New constraints on parametrised modified gravity from correlations of the CMB with large scale structure

TL;DR

The paper addresses whether modifications to gravity on cosmological scales can be detected via the ISW imprint in the CMB and growth of structure. It adopts a general parametrisation using $\mu(a,k)$ and $\gamma(a,k)$ to describe deviations from GR, specializing to $f(R)$ gravity and Yukawa-type dark matter interactions, and conducts a full MCMC analysis against CMB, ISW, and SN data with a $\Lambda$CDM background. The main findings are that for $f(R)$ models, the present-day Compton wavelength $\lambda_1$ (or $B_0$) is tightly constrained, e.g., $B_0<0.4$ ($\lambda_1<1900\,\mathrm{Mpc}/h$) at 95% c.l., with priors affecting the bound such that $\lambda_1<1400\,\mathrm{Mpc}/h$ ($B_0<0.2$) can be inferred under a less conservative prior; for Yukawa-type DM interactions, the coupling is constrained to $0.75<\beta_1<1.25$ (95% c.l.) while the lengthscale bounds weaken due to degeneracies. These results demonstrate the power of ISW and growth measurements to test gravity beyond GR and highlight the sensitivity of MG constraints to prior choices. Future work combining ISW with weak lensing, galaxy clusters, and peculiar velocities could further tighten these limits.

Abstract

We study the effects of modified theories of gravity on the cosmic microwave background (CMB) anisotropies power spectrum, and in particular on its large scales, where the integrated Sachs-Wolfe (ISW) effect is important.
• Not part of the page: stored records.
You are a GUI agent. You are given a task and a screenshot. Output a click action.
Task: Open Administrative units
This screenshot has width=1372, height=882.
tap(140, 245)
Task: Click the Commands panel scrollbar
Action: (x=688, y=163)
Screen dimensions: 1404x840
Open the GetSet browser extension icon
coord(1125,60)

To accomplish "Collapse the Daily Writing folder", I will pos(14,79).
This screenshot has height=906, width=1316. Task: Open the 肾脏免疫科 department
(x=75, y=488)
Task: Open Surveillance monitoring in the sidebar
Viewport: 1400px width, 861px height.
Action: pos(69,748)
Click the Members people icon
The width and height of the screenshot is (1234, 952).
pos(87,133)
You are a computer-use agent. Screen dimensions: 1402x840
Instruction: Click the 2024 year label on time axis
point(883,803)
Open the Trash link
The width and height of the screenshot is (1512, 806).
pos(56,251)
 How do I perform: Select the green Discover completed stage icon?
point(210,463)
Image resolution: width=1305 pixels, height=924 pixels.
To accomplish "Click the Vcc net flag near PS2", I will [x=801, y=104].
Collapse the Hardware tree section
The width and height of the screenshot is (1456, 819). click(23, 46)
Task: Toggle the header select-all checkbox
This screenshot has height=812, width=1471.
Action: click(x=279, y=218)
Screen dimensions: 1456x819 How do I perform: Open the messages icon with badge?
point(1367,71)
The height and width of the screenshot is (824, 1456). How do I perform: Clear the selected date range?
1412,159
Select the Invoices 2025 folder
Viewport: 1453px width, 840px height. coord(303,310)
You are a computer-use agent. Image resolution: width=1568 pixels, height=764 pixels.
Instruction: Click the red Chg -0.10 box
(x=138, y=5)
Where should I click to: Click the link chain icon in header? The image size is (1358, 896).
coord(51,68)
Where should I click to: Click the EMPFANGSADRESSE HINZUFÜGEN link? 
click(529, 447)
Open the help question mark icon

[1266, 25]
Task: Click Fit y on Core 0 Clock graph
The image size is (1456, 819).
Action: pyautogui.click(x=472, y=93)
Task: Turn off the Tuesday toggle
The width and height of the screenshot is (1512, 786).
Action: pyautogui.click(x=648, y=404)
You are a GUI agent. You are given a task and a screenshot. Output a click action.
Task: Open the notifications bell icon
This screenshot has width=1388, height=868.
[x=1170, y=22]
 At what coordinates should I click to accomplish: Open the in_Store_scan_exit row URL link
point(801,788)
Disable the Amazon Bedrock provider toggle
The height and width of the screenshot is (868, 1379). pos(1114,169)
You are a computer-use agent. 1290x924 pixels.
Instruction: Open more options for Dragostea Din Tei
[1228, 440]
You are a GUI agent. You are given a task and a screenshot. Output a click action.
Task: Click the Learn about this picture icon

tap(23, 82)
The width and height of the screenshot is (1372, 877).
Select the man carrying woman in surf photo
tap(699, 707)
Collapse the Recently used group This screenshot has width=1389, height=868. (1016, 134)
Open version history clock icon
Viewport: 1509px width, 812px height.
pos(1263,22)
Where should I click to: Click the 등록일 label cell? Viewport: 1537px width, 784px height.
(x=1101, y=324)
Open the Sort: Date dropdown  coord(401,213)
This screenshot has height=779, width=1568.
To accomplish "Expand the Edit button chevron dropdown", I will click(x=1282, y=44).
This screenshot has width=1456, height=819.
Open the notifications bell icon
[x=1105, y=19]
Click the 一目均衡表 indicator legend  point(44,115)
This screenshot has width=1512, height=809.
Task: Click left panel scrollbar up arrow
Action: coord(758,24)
Starting with a general parametrisation, we then specialise to f(R) theories and theories with Yukawa-type interactions between dark matter particles. In these models, the evolution of the metric potentials is altered, and the contribution to the ISW effect can differ significantly from that in the standard model of cosmology. We proceed to compare these predictions with observational data for the CMB and the ISW, performing a full Monte Carlo Markov chain (MCMC) analysis. In the case of f(R) theories, the result is an upper limit on the lengthscale associated to the extra scalar degree of freedom characterising these theories. With the addition of data from the Hubble diagram of Type Ia supernovae, we obtain an upper limit on the lengthscale of the theory of B_0 < 0.4, or correspondingly λ_1 < 1900 Mpc/h at 95% c.l. improving previous CMB constraints. For Yukawa-type models we get a bound on the coupling 0.75 < β_1 < 1.25 at the 95% c.l. We also discuss the implications of the assumed priors on the estimation of modified gravity parameters, showing that a marginally less conservative choice improves the f(R) constraints to λ_1 < 1400 Mpc/h, corresponding to B_0 < 0.2 at 95% c.l.

Figures (3)

• Figure 1: Top: theoretical predictions for a family of $f(R)$ theories compared with our ISW data Giannantonio:2008zi measuring the angular CCF between the CMB and six galaxy catalogues. The model with $B_0 = 0$ is equivalent to $\Lambda$CDM , while increasing departures from GR produce negative cross-correlations. Bottom: the same for a family of Yukawa--like theories with fixed $B_0=2$. In this case non-unitary coupling generate a redshift evolution of the signal.
• Figure 2: Left: posterior likelihood distributions for the model parameters for the $f(R)$ case, using the combined CMB and ISW data (red, dashed lines) and adding also the SNe data (black, solid). We can see that the usual $\Lambda$CDM parameters peak around the concordance values, while the extra parameter $B_0$ has an upper limit. The SNe tighten the constraints by reducing the degeneracy between $\Omega_m$ and $B_0$. Right: the same for the Yukawa--type case. Here we only show the full CMB+ISW+SN result. The upper limit on $B_0$ disappears in this case due to the removal of the corrective factor from Eq. (\ref{['par_mu']}) and the additional degeneracies, and we can not constrain $s$ either, but a value of the coupling $\beta_1$ close to unity is required to fit the data.
• Figure 3: 2D posterior likelihood distributions; the 68% and 95% probability contours are shown. In the top panel we can see the parameters $\Omega_m, B_0$ for the $f(R)$ case, using the combined CMB and ISW data (red, dashed lines) and adding also the SNe data (black, solid). The SNe tighten the constraint by reducing the degeneracy between $\Omega_m$ and $B_0$. In the bottom panels, we show the Yukawa--type case for the parameters $\Omega_m, B_0$ (left), $\Omega_m, \beta_1$ (centre), and $\beta_1, B_0$ (right).